La convenzione multilaterale mira a proteggere le specie di fauna e flora selvatiche minacciate di estinzione regolando il commercio internazionale di tali specie. Attualmente ha 183 Stati come parti, più l'Unione europea. Sono compresi tutti gli Stati membri delle Nazioni Unite, ad eccezione di Andorra, Corea del Nord, Micronesia, Haiti, Kiribati, Isole Marshall, Nauru, Sud Sudan, Timor Est, Tonga, Turkmenistan e Tuvalu.
Ritornando alla collezione Cafiero Portalupi, nel dettaglio a Terrasini si trovano 8 cassette contenenti 94 uccelli, in ottime condizione di conservazione, dalle piume coloratissime.
Il cavaliere Giovanni Portalupi, nel suo testamento risalente al 22 luglio del 1888, per volontà della moglie Donna Enrichetta Cafiero Portalupi, donò questa collezione di uccelli esotici al Museo Antonio Salinas di Palermo, che già allora era un museo archeologico.
Tuttavia il professore Salinas, direttore allora dello stesso, accolse la donazione e la custodì, riconoscendone il valore quanto meno storico, contattando, nel frattempo, li professore Pietro Doderlein, direttore del Museo zoologico dell’Università.
Il passaggio con l’istituzione più appropriata non avvenne, probabilmente perché il materiale non riportava il corredo informativo ritenuto indispensabile e la collezione non fu ritenuta di alcun valore scientifico.
Tutto tacque fino al 1978 quando il soprintendente Vincenzo Tusa, trovò nei magazzini del museo Salinas le scatole con gli uccelli in questione e chiese, nuovamente, al direttore dell’istituto di Zoologia una valutazione più attenta che, questa volta, arrivò.
La collezione, quindi, ritenuta importante venne sistemata, disinfettata, studiata e riconsegnata alla Soprintendenza Sezione per i Beni Naturali e Naturalistici e, successivamente, affidata al Museo di Scienze Naturali, dove ancora oggi è custodita e a disposizione per gli studiosi.

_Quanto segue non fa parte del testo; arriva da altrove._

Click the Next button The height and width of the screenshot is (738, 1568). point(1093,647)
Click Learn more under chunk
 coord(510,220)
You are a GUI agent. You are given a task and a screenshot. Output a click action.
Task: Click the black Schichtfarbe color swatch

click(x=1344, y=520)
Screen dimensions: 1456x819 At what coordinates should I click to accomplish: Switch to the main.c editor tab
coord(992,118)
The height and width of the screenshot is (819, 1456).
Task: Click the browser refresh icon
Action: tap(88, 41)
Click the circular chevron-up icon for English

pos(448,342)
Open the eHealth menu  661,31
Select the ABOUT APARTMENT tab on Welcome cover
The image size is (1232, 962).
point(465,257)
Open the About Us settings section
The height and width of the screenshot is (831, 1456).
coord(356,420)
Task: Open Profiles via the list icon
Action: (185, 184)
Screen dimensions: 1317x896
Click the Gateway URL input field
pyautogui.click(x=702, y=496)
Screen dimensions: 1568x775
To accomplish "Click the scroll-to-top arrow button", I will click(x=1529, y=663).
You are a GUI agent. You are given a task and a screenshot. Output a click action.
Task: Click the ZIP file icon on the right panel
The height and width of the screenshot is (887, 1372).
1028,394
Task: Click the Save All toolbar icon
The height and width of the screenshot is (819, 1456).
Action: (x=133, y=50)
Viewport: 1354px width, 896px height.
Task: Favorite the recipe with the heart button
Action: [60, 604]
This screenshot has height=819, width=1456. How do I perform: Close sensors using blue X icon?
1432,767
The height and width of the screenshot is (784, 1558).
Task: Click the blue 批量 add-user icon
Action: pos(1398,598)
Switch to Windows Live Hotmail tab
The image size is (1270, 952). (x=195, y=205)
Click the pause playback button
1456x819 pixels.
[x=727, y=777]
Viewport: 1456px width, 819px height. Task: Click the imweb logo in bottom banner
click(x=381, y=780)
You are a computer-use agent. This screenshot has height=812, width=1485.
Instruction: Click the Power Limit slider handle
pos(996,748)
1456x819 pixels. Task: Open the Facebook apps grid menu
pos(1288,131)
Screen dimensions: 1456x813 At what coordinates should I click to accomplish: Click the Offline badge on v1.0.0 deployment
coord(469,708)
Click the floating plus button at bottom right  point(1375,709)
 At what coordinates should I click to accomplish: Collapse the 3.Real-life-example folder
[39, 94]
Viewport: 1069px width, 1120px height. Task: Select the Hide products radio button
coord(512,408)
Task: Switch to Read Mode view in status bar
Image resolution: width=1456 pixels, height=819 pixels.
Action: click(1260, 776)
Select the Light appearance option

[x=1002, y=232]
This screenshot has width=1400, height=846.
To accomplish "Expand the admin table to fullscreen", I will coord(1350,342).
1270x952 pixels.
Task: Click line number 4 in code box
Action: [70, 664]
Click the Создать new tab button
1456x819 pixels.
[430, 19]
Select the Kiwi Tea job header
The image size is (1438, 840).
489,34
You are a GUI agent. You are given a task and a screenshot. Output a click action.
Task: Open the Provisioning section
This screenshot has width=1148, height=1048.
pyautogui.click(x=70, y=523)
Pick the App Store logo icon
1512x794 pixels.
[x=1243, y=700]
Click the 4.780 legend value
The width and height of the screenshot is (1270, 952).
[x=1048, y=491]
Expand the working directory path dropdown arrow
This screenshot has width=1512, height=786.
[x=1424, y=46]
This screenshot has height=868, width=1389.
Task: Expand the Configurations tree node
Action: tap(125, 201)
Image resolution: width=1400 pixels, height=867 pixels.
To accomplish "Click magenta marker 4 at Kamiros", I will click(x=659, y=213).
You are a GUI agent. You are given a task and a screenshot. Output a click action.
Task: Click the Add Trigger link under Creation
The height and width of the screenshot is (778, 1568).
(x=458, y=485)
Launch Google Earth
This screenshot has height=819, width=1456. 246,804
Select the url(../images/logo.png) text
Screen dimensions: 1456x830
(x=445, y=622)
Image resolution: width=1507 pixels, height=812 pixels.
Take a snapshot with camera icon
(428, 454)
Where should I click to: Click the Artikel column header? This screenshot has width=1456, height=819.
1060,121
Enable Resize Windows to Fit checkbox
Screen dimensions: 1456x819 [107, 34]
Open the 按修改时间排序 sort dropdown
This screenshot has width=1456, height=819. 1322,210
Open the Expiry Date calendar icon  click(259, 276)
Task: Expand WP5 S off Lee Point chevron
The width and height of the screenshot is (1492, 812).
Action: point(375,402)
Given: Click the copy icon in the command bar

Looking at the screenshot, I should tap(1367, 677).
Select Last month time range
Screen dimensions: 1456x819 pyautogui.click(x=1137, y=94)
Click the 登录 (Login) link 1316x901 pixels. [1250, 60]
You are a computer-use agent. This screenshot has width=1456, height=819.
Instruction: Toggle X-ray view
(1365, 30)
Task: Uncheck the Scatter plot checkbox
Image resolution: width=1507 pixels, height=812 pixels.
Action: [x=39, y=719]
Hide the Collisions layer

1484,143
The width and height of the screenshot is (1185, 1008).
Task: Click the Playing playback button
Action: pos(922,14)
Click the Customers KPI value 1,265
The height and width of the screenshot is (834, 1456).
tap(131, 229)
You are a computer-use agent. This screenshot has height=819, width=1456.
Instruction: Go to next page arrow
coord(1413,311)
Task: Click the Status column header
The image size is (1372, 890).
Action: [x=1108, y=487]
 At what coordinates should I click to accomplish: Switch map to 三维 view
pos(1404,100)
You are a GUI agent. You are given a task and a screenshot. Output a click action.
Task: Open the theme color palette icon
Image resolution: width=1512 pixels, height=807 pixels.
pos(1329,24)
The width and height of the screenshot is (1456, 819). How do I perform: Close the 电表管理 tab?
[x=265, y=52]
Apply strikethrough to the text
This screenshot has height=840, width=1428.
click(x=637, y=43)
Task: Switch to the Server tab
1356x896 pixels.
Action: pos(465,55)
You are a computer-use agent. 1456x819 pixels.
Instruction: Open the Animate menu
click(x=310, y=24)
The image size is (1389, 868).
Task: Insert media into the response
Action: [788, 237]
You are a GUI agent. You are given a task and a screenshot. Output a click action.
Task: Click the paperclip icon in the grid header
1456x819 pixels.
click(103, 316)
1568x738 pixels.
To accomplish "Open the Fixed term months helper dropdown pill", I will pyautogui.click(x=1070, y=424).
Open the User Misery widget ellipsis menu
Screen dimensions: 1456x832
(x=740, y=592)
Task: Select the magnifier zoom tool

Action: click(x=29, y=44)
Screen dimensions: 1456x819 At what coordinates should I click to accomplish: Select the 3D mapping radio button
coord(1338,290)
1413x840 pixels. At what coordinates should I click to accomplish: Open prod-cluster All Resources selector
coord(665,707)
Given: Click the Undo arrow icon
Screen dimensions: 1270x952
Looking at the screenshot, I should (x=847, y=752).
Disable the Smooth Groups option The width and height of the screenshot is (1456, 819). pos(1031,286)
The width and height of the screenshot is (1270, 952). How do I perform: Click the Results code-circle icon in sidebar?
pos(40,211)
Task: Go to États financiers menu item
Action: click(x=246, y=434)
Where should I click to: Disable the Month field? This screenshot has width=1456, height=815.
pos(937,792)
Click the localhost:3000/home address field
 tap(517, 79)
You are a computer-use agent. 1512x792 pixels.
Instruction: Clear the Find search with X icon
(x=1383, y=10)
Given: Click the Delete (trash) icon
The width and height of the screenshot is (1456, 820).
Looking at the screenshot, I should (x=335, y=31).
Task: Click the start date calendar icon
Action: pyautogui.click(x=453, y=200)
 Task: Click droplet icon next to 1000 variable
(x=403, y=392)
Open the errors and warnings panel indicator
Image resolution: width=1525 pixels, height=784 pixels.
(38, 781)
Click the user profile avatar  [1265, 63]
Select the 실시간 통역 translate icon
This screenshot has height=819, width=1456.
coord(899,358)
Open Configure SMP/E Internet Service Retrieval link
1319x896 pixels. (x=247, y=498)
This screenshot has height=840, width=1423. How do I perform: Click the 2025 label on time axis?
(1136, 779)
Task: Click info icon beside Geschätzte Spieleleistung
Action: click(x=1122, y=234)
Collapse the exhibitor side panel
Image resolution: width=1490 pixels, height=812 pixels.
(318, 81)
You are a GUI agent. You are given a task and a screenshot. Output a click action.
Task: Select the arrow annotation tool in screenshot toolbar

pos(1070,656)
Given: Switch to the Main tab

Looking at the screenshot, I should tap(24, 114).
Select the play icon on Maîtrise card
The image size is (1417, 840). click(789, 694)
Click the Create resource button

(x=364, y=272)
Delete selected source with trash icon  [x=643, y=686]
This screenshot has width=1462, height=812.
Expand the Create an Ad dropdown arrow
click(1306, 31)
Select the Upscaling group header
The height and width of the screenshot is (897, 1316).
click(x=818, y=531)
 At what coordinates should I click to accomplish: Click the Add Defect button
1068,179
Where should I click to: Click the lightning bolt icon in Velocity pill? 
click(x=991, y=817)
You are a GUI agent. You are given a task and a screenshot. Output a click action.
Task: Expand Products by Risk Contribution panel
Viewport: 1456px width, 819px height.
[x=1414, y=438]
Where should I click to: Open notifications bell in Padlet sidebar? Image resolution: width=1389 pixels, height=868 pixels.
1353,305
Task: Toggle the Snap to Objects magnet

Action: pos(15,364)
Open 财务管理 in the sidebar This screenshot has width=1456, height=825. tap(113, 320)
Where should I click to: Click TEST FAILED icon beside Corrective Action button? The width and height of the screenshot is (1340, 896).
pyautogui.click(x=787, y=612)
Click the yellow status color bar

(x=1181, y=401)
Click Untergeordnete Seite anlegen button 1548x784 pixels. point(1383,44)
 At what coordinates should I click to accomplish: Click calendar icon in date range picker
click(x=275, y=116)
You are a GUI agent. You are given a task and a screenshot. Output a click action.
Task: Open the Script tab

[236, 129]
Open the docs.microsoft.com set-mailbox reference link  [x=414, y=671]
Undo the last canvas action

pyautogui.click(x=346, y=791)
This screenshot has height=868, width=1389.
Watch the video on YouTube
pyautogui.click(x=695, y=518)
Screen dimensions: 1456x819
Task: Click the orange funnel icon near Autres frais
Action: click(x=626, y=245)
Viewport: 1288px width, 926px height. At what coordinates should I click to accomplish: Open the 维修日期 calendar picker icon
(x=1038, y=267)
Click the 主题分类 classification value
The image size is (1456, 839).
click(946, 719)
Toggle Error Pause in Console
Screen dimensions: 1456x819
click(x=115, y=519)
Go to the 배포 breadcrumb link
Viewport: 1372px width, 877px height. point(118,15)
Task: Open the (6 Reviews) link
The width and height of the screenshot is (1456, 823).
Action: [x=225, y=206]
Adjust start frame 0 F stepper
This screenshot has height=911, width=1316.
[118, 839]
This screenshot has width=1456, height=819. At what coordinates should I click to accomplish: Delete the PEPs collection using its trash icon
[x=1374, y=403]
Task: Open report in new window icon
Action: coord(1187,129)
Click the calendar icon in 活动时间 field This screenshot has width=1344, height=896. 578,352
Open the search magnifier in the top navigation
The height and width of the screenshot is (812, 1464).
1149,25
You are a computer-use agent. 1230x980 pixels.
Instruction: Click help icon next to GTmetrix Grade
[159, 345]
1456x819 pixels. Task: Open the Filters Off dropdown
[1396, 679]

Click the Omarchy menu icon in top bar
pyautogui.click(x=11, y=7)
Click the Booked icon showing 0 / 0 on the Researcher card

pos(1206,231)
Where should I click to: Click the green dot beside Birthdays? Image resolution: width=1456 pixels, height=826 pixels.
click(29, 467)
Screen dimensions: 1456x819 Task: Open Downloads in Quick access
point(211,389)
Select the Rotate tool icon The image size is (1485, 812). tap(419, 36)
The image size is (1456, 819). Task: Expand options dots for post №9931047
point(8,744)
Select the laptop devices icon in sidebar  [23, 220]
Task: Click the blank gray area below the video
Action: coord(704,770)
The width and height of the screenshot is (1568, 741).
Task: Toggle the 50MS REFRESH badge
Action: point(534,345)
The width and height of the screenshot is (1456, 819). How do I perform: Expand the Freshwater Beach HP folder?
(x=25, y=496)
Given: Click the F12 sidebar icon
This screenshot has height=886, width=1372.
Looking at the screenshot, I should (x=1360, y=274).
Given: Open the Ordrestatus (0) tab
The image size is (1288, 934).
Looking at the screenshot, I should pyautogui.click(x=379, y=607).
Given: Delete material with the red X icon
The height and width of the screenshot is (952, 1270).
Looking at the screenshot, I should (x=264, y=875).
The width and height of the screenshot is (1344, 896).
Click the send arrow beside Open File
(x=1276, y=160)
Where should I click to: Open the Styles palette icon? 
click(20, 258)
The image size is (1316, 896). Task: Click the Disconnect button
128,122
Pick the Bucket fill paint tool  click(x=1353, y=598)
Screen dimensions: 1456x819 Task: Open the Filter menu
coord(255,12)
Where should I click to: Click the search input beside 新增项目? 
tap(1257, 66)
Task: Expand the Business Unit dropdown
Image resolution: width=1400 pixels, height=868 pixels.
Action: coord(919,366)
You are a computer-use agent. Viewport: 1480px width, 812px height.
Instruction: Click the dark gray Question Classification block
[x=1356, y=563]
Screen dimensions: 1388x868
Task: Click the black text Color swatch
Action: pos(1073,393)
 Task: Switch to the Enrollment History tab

È doveroso precisare che oggi tutte le piume utilizzate nel mondo della moda provengono dalla produzione alimentare (tra polli, tacchini, oche, fagiani, anatre, pernici, faraone e marabù); solo nel caso dello struzzo le piume sono tagliate ad animale vivo (come fosse un semplice taglio di capelli) senza nessuna sofferenza per gli animali.